Ce combat doit se mener sans mépris contre celles et ceux qui, dans le salariat, sont « victimes » de ces déterminations. (...) Cette émancipation nécessite que la gauche s'atèle à l'élaboration d'une morale et à la rédaction d'un programme politique en rupture avec l'idéologie et les politiques dominantes qu'elles soient libérales ou sociales-libérales. Telle devrait être la tâche que devrait s'assigner tout responsable socialiste qui aspire à être autre chose qu'un commentateur mondain et inconséquent au service des puissants de ce monde.

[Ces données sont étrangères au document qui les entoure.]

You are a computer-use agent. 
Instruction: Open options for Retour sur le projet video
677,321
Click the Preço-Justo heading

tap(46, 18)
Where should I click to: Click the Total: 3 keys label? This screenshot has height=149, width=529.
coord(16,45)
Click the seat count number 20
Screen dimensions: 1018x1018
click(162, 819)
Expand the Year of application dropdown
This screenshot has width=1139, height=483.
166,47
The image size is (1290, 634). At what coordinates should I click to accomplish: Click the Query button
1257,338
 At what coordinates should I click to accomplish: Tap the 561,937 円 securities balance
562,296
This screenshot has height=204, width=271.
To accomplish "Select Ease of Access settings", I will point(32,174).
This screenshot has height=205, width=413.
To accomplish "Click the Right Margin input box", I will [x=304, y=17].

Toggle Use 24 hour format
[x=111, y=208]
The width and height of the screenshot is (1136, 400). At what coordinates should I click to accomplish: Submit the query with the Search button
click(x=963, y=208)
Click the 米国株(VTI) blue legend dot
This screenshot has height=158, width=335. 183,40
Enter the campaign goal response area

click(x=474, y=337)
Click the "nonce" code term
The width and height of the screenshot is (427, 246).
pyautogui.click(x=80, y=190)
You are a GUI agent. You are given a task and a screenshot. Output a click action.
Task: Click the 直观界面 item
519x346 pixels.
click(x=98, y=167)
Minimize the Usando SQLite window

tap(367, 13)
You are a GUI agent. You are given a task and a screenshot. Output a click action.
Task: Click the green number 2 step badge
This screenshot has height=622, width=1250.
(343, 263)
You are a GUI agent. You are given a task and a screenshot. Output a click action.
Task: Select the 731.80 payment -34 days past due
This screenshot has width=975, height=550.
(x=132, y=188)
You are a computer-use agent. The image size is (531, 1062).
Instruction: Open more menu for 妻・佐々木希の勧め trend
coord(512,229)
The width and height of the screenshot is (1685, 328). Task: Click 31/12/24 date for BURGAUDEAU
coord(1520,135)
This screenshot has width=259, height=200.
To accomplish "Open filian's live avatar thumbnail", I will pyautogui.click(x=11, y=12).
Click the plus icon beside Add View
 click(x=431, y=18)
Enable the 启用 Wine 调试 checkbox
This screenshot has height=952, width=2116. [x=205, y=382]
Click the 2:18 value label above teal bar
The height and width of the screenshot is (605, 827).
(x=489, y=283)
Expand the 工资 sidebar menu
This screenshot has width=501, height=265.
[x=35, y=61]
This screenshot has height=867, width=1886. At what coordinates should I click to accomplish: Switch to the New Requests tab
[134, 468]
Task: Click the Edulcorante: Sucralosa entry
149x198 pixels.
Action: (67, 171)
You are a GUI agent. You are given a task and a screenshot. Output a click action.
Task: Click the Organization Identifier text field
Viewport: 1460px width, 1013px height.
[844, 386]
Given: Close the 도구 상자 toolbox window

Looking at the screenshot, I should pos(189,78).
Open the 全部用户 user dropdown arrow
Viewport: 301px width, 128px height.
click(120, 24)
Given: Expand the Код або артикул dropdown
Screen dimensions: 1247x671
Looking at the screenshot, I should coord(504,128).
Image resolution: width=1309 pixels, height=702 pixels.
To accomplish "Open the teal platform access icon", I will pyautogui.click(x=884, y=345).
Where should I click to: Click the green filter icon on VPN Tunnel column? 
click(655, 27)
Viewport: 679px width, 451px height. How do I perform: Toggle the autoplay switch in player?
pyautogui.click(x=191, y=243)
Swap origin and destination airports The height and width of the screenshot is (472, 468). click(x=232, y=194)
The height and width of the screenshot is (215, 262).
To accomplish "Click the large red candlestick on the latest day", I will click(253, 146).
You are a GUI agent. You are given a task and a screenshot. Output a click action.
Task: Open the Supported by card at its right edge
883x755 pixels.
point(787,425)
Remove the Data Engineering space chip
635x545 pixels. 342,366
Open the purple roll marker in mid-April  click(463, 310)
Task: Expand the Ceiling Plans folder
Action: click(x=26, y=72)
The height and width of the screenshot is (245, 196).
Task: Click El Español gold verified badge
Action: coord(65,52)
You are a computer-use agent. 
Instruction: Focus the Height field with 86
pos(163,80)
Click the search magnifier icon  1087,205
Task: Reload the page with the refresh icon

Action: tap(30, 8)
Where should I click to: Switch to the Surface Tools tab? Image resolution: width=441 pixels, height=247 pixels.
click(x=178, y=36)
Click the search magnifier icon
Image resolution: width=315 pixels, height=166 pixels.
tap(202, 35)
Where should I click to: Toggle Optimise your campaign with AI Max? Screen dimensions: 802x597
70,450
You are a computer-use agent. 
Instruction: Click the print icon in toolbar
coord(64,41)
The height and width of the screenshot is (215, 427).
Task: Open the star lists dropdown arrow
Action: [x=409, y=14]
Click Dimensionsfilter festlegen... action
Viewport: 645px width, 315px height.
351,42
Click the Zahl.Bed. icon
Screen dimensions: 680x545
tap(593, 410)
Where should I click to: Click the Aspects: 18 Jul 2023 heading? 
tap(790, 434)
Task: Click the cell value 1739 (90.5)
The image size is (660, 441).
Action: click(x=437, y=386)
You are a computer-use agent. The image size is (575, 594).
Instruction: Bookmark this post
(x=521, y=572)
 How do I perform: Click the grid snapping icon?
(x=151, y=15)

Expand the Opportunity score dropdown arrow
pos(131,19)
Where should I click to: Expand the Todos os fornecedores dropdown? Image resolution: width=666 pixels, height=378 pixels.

(...) Le peuple se fiche pas mal de ce que les dirigeants socialistes regardent les mêmes émissions télés si dans le même temps ces mêmes socialistes ne sont pas à la pointe du combat contre la hausse de la durée et du montant des cotisations de retraite et de la baisse des pensions, contre la hausse du chômage et des inégalités, contre la baisse du pouvoir d'achat (dont celui des carottes à râper), contre la remise en cause de la sécurité sociale. De même que le peuple se moque complètement que, comme Dominique Strauss-Kahn, vous ne vous coupiez pas en vous rasant, pas plus qu'il n'aspire à un énième retour de Lionel Jospin. Le peuple a bien raison. Malheureusement, à cette étape, il est à craindre qu'avec Laurent Fabius, Dominique Strauss-Kahn ou le fantôme de Lionel Jospin, les carottes ne soient pas seulement râpées mais aussi cuites.

Pascal Cherki, maire-adjoint à Paris.